*The request*. Retype the records below exactly as they are, covering the stretch from the start of the records through the line that contains "pos(740,463)".

****

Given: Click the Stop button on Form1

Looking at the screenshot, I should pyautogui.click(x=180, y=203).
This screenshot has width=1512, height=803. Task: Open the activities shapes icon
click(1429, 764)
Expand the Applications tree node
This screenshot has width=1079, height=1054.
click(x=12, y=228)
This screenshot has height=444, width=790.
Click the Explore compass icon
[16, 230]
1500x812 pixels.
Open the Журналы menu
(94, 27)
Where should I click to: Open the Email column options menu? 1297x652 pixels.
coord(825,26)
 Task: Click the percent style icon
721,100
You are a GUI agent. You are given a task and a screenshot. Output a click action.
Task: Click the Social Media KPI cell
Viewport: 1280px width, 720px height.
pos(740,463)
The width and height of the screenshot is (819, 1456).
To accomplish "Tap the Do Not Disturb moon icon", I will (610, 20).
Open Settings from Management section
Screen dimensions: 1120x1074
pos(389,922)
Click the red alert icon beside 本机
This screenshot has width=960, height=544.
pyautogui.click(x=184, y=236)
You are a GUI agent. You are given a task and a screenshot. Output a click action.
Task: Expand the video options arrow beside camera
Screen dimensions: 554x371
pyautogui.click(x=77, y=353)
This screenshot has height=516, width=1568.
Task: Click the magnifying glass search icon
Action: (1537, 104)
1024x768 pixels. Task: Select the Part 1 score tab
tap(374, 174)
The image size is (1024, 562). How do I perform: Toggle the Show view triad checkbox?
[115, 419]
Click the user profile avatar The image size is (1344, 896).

****

*Result below*.
Given: Click the Stop button on Form1

Looking at the screenshot, I should pyautogui.click(x=180, y=203).
This screenshot has width=1512, height=803. Task: Open the activities shapes icon
click(1429, 764)
Expand the Applications tree node
This screenshot has width=1079, height=1054.
click(x=12, y=228)
This screenshot has height=444, width=790.
Click the Explore compass icon
[16, 230]
1500x812 pixels.
Open the Журналы menu
(94, 27)
Where should I click to: Open the Email column options menu? 1297x652 pixels.
coord(825,26)
 Task: Click the percent style icon
721,100
You are a GUI agent. You are given a task and a screenshot. Output a click action.
Task: Click the Social Media KPI cell
Viewport: 1280px width, 720px height.
pos(740,463)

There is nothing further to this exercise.